MUSIC fans were allegedly conned out of nearly £1000 for fake VIP passes to the T in the Park festival.
A man appeared in court yesterday accused of selling wristbands, claiming they offered entry to the VIP area.
Paul Reidy, 23, allegedly turned up at the site entrance and handed over the fake passes in exchange for £900 in cash.
More than 85,000 fans turned up each day at the festival in Balado, near Perth, between Friday and Sunday, with headline acts including the Stone Roses, Noel Gallagher and Snow Patrol.
Reidy, from Birniehill Crescent, Bathgate, West Lothian, is alleged to have formed a fraudulent scheme to sell the wristbands between February 1 and July 6 this year. It is alleged that he induced Shona Cumming, Sharon Anderson and John Devine to pay him £900 for the wristbands for the festival’s VIP area.
The charge alleges that Reidy arrived at the festival site in Kinross and pretended to be employed by Security Scotland when handing over the wristbands.
He is alleged to have then allowed the trio entry to the festival, despite his being on bail from both Hamilton and Glasgow Sheriff Courts at the time.

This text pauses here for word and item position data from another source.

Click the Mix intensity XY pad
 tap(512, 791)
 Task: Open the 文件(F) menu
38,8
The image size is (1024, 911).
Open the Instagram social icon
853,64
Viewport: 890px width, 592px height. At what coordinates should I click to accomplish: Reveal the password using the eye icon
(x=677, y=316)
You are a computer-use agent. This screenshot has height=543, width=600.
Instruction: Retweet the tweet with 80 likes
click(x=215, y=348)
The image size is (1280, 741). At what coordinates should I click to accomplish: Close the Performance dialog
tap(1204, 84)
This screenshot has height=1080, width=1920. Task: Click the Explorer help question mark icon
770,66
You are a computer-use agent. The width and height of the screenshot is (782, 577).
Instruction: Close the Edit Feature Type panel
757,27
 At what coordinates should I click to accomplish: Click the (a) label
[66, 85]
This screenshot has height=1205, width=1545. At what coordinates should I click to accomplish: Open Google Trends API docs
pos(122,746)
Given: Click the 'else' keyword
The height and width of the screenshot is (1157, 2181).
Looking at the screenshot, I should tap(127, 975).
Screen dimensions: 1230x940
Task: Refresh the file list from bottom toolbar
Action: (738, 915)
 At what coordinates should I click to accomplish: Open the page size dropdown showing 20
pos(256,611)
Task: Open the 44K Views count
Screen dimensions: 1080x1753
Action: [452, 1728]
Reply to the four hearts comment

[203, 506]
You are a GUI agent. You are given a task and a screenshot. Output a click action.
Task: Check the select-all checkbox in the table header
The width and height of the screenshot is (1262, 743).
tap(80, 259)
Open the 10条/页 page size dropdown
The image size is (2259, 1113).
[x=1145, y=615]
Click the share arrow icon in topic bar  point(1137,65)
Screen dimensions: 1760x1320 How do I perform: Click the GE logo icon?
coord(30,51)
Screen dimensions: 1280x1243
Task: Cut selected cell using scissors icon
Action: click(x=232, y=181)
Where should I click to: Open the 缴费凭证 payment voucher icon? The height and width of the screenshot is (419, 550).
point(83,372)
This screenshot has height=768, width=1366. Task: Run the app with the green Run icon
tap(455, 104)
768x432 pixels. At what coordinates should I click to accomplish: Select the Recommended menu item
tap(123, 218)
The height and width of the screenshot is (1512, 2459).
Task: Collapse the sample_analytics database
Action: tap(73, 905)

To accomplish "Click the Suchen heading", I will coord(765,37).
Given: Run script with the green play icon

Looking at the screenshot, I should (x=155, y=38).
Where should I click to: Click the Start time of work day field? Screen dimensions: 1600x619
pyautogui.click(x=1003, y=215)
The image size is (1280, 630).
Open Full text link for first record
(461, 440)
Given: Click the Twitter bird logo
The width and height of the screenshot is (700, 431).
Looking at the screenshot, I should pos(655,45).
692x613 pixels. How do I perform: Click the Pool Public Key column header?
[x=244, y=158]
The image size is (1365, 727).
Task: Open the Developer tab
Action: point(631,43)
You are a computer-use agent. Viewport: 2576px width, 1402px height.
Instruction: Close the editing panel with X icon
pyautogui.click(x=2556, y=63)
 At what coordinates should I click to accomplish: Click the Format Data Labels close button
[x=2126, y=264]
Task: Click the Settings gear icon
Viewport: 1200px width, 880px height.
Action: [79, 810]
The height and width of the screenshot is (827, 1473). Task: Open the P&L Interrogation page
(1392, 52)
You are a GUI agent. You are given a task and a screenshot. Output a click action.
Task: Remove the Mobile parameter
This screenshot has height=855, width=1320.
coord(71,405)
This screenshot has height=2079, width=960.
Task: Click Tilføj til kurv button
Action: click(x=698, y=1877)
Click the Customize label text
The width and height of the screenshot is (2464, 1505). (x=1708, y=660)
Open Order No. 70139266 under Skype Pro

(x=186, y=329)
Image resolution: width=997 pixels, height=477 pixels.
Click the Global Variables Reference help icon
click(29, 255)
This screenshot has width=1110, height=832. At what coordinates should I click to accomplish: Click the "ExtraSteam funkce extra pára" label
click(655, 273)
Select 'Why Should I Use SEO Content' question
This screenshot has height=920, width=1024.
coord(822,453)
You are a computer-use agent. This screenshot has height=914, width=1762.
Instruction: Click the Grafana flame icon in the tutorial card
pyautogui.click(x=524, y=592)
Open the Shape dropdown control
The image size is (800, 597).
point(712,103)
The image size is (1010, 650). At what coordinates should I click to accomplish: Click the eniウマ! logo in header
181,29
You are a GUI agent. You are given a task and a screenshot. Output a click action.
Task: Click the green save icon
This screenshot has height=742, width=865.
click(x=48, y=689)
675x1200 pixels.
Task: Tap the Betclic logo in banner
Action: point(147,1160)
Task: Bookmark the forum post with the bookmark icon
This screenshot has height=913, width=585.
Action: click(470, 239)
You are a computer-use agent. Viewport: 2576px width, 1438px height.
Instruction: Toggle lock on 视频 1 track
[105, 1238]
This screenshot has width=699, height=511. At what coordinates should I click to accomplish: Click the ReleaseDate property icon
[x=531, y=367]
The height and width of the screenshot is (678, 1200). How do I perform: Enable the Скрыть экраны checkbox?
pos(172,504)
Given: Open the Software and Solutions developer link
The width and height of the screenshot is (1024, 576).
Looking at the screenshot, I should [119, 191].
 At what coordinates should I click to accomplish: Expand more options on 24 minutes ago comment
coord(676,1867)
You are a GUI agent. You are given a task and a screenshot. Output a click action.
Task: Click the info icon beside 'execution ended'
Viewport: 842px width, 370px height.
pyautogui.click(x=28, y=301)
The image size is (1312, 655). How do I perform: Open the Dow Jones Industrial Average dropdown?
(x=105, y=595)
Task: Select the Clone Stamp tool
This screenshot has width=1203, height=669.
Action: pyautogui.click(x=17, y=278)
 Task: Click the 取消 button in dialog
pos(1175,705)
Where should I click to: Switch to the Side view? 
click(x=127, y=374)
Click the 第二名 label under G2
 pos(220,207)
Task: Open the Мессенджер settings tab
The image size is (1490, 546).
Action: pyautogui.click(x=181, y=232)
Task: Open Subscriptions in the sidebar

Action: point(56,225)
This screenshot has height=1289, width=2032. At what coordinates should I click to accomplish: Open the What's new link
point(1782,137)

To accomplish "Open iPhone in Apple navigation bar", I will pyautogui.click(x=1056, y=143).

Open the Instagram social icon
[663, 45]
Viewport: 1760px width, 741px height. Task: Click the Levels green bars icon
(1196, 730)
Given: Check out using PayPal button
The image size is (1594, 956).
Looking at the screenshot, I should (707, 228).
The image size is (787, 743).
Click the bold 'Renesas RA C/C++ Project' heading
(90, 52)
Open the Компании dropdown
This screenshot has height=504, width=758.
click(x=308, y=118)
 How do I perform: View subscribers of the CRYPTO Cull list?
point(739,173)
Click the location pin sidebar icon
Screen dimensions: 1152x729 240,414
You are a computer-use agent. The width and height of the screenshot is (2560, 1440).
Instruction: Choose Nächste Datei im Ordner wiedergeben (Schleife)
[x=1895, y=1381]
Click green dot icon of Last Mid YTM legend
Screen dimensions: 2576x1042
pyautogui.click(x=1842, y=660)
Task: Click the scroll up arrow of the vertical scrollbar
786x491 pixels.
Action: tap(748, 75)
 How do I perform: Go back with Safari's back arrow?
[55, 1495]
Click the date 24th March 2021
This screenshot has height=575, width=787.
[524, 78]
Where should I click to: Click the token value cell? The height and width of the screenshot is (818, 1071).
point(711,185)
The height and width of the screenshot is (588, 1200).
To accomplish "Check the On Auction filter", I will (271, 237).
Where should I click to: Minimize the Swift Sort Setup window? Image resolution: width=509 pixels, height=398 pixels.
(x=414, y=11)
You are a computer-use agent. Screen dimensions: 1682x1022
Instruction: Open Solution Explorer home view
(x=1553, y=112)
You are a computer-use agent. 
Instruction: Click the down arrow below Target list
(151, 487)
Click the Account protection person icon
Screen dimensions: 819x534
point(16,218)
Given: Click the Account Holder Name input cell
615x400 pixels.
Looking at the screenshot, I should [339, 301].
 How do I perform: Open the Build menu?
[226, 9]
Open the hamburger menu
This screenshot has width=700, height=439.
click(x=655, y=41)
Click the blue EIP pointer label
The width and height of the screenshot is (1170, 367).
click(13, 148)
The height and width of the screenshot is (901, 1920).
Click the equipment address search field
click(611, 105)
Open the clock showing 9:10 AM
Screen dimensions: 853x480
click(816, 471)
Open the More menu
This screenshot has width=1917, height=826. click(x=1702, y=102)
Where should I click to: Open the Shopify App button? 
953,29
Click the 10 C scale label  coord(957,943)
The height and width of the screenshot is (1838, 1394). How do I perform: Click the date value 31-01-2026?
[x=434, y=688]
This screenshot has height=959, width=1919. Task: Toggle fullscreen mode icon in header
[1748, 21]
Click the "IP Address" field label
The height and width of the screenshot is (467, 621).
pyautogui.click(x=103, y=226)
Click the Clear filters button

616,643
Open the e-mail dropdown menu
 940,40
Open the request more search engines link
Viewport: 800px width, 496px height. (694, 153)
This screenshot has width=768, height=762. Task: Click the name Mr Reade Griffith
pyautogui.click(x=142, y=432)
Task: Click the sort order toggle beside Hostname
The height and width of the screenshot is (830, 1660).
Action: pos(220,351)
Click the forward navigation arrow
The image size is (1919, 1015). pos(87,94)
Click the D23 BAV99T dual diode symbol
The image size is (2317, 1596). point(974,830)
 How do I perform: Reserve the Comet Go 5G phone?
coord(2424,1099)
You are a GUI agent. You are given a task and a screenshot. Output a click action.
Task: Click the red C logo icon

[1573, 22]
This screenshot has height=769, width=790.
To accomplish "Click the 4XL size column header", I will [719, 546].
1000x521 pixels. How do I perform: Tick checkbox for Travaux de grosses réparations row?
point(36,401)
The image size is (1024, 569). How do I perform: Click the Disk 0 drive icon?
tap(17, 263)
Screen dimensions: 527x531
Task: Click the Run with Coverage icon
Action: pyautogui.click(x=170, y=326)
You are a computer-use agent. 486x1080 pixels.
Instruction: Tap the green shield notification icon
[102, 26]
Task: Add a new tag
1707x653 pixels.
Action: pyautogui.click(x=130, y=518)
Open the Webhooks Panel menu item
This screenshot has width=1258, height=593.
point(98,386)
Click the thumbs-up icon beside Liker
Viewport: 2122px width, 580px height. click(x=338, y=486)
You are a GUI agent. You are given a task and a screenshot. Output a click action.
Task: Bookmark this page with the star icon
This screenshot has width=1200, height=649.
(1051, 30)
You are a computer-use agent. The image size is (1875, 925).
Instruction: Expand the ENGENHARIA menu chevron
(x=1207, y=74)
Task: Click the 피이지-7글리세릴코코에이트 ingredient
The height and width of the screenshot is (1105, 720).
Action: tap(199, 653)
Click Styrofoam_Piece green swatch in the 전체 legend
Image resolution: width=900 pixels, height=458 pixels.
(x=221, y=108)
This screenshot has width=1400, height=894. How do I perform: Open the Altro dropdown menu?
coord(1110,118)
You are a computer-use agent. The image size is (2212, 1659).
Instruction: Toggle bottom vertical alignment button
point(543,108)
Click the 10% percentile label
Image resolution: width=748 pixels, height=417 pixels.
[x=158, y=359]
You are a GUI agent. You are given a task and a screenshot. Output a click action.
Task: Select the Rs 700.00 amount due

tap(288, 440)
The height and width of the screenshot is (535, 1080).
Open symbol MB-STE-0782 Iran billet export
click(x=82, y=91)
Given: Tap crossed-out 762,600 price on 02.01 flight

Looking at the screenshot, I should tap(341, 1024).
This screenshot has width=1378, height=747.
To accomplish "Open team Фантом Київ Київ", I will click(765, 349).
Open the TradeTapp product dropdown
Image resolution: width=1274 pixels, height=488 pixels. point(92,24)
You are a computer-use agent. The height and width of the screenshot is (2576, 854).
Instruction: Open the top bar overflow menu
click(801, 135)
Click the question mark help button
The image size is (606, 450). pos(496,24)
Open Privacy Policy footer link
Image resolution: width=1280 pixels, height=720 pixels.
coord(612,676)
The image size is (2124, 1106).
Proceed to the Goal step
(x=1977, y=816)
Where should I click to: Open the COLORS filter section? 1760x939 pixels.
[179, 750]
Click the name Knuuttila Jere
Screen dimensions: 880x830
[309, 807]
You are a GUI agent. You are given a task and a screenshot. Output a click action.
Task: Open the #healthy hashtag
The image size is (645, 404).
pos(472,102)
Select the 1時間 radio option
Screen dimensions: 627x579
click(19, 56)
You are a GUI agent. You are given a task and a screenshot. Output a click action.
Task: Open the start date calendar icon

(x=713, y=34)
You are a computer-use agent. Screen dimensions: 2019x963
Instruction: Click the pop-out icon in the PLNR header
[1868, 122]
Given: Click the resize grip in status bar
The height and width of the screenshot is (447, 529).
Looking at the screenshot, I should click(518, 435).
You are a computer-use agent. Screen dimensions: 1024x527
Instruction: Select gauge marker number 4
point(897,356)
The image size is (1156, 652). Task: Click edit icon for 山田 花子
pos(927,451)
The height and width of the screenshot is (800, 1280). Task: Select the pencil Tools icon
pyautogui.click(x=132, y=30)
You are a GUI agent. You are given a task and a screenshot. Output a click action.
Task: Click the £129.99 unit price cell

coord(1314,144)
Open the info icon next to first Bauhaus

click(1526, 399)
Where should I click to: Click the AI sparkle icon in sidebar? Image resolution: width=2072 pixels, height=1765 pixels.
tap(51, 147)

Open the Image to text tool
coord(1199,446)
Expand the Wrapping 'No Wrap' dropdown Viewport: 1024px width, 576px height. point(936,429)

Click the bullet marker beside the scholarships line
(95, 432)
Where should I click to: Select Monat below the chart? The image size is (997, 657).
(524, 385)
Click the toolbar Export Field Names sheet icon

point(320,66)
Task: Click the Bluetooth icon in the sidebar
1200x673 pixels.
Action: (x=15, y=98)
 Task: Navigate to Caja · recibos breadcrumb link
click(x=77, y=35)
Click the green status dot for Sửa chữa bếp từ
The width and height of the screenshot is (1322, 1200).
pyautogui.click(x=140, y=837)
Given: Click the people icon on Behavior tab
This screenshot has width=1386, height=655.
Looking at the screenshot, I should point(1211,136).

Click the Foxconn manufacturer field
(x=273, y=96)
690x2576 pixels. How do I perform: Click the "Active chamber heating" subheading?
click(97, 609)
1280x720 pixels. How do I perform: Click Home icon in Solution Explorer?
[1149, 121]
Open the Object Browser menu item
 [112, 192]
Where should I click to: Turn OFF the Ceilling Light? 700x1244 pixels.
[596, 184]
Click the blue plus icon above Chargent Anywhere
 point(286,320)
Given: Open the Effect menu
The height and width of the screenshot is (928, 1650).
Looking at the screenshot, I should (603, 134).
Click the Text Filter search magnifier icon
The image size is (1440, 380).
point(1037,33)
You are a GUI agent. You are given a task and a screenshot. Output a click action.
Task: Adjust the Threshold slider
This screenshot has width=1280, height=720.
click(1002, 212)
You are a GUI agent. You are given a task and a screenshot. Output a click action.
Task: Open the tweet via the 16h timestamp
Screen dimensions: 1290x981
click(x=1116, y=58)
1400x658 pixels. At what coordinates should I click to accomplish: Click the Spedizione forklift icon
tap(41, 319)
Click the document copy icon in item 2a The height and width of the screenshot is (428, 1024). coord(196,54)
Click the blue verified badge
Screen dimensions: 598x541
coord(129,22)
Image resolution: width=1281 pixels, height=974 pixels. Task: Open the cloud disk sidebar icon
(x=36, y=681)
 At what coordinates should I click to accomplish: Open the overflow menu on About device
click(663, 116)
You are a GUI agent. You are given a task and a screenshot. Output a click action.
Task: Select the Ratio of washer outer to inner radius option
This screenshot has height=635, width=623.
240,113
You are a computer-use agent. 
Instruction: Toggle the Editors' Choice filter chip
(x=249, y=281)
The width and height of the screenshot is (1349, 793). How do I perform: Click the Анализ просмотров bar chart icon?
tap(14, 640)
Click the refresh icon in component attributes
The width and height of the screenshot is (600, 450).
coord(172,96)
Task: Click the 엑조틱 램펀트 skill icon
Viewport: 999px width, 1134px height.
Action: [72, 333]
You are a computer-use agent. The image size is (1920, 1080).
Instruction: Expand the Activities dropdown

Reidy, who was granted bail on condition he does not approach any of the alleged victims, denied the charge and will go on trial at Perth Sheriff Court in October this year.
Several other people appeared from custody at Perth Sheriff Court yesterday to face charges linked to the weekend’s music festival.
Police at the festival had earlier said there had been a “positive attitude” and that drugs offences accounted for about three-quarters of all crime.
Superintendent Rick Dunkerley, event commander, said: “I think it’s fair to say that the conditions have been challenging for them but they have refused to let anything dampen their enthusiasm. Their attitude has been terrific and has ensured that we are all enjoying another excellent T in the Park festival.
“Our traditional community engagement style of policing, complemented by a no-nonsense approach to searching for illegal drugs has led to a small rise in the number of arrests as compared to the same time last year, as well as an increase in detection rates.”